The brain's arguably most challenging task is to orchestrate behavior in the face of ever-changing environments. Our main research interests are the psychological and neural mechanisms underlying such adaptive learning processes, with a special emphasis on choice behavior. To that end, we subject experimental animals (rats) to a range of perceptual decision-making tasks. These tasks require the simultaneous consideration of several sources of information, such as sensory evidence for a hypothesis about the state of the world, and the probability of receiving reinforcement when committing to a certain response option. As in the real world, the validity of this information may change over the course of an experimental session. While animals struggle to harvest the maximum number of reinforcers possible, we record extracellular spiking activity in associative forebrain areas to elucidate the hidden variables which enable animals to adapt rapidly (and frequently optimally) to a world full of uncertainty.
Stoilova VV*, Knauer B*, Berg S, Rieber E, Jäkel F, Stüttgen MC (in press) Auditory cortex reflects goal-directed movement but is not necessary for behavioral adaptation in sound-cued reward tracking. Journal of Neurophysiology. * equal contribution
Starosta S, Uengoer M, Bartetzko I, Lucke S, Güntürkün O, Stüttgen MC (2016) Context-specificity of both acquisition and extinction of a Pavlovian conditioned response. Learning and Memory 23: 639-643.
Stüttgen MC, Kasties N, Lengersdorf D, Starosta S, Güntürkün O, Jäkel F (2013) Suboptimal criterion setting in a perceptual choice task with asymmetric reinforcement. Behavioural Processes 96: 59.

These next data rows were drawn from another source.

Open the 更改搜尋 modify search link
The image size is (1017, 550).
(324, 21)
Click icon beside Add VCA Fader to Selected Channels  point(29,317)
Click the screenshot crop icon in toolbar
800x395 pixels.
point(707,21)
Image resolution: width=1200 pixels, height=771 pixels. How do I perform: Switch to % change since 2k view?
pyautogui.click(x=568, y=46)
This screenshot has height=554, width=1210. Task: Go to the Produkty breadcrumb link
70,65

Impact of single-neuron stimulation on local neural networks
It is widely held that spike responses of single neurons to sensory stimulation are noisy and uninformative. Contrary to this notion, recent studies showed that electrical activation of single cortical neurons can indeed have behavioral relevance. For example, stimulation of single neurons in rat primary motor cortex generates movements of the facial whiskers, and stimulation of single neurons in somatosensory cortex yields a behavioral response. These studies together suggest that the influence of an individual cortical neuron on the local neural network is stronger than commonly thought. However, the mechanism by which the activity of a single neuron is amplified and propagated through the network to eventually generate behavior is unknown. We aim to elucidate some of the mechanisms underlying the phenomenon of single-cell induced behavioral responses, using juxtacellular recordings and nanostimulation of single neurons in anesthetized, awake, and eventually trained animals.
Knauer B, Stüttgen MC (2019) Assessing the impact of single-cell stimulation on local networks in rat barrel cortex—a feasibility study. International Journal of Molecular Sciences 20: 2604.

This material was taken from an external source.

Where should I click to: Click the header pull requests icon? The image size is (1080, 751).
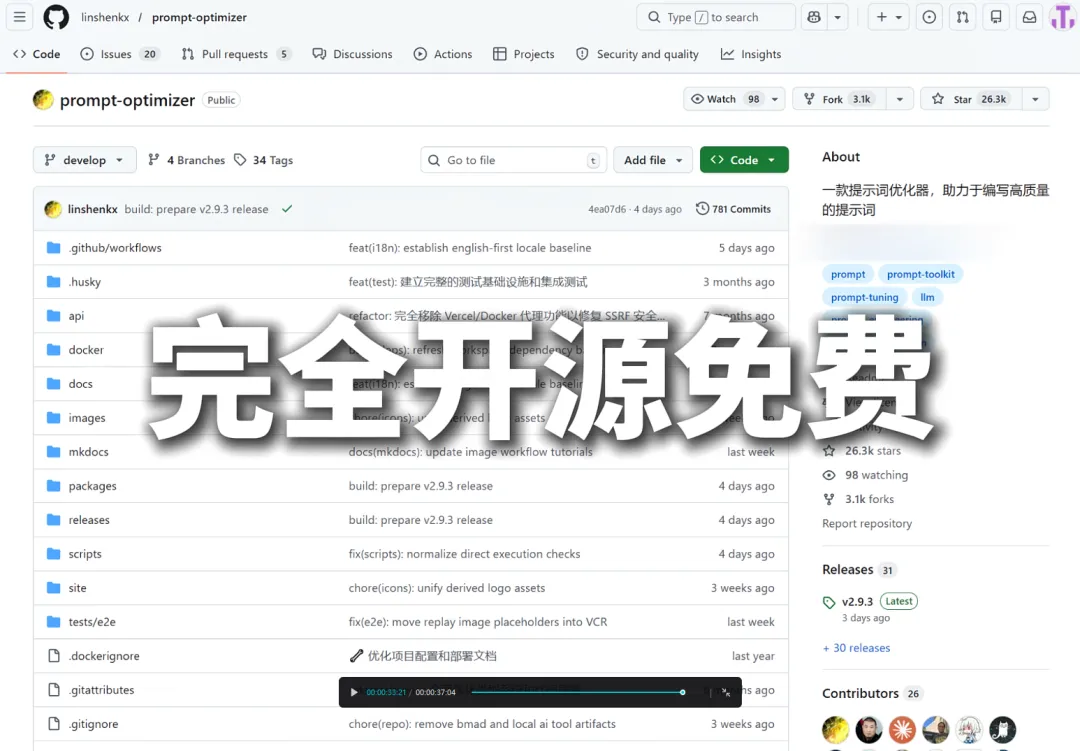coord(961,17)
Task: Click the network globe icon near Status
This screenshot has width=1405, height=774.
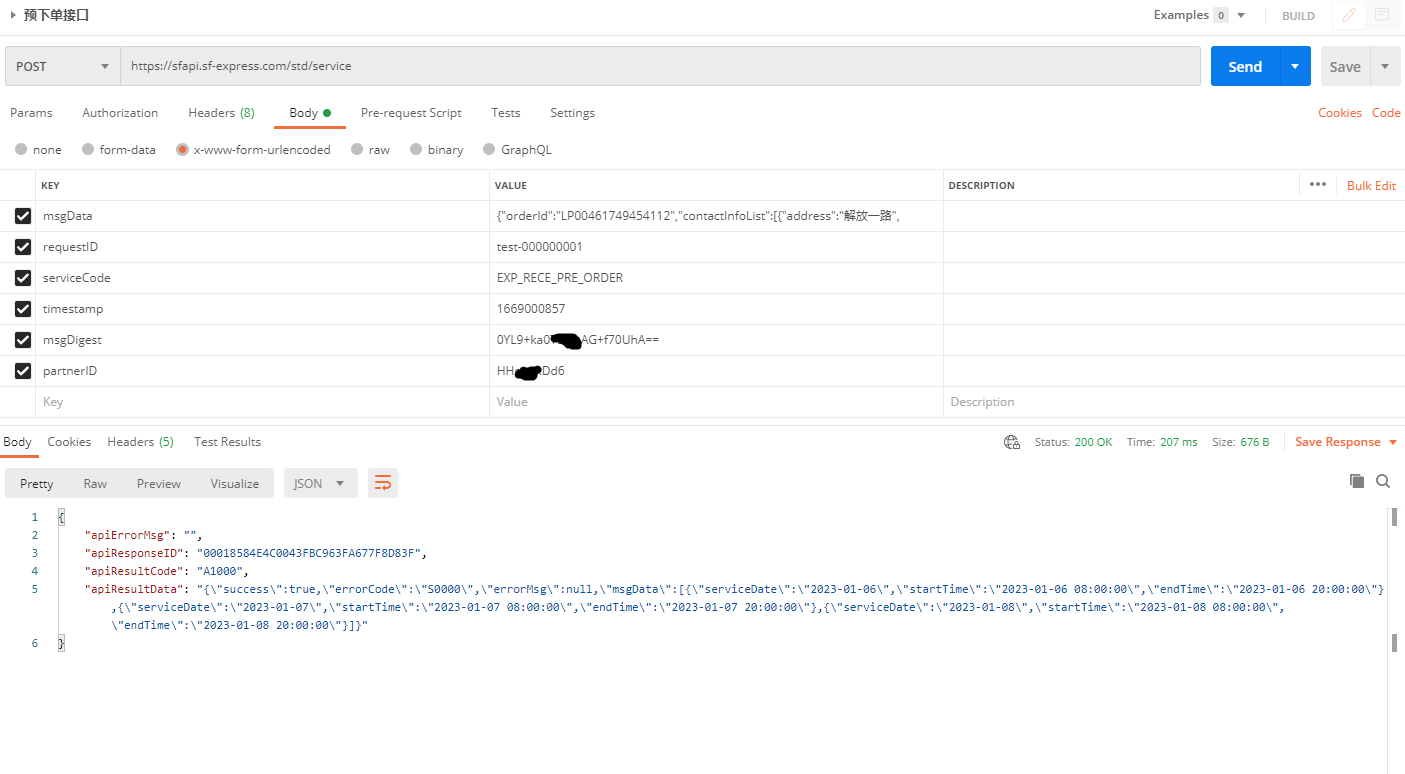Action: [1012, 442]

Stüttgen MC, Nonkes LJ, Geis HA, Tiesinga PH, Houweling AR (2017) Temporally precise control of single neuron spiking by juxtacellular nanostimulation. Journal of Neurophysiology 117: 1363-1378.
Sensory processing in the rodent whisker system
The rodent whisker system is a powerful model system to investigate the physiology of perception. In a collaborative project with the Institute of Physiology (Prof. Heiko Luhmann), head-fixed mice are operantly conditioned to perform whisker-based psychophysical detection and discrimination tasks. Using a combination of behavior analysis, multichannel electrophysiology, and optogenetic interventions, we strive to elucidate the neural processes underlying the sensation of touch.
Stüttgen MC, Schwarz C (2018) Barrel cortex: What is it good for? Neuroscience 368: 3-16.
Yang JW, Prouvot PH, Reyes-Puerta V, Stüttgen MC, Stroh A, Luhmann HJ (2017) Optogenetic modulation of a minor fraction of parvalbumin-positive interneurons specifically affects spatiotemporal dynamics of spontaneous and sensory-evoked activity in mouse somatosensory cortex in vivo. Cerebral Cortex 27: 5784-5803.
Stüttgen MC, Schwarz C (2008) Psychophysical and neurometric detection performance under stimulus uncertainty. Nature Neuroscience 11: 1091.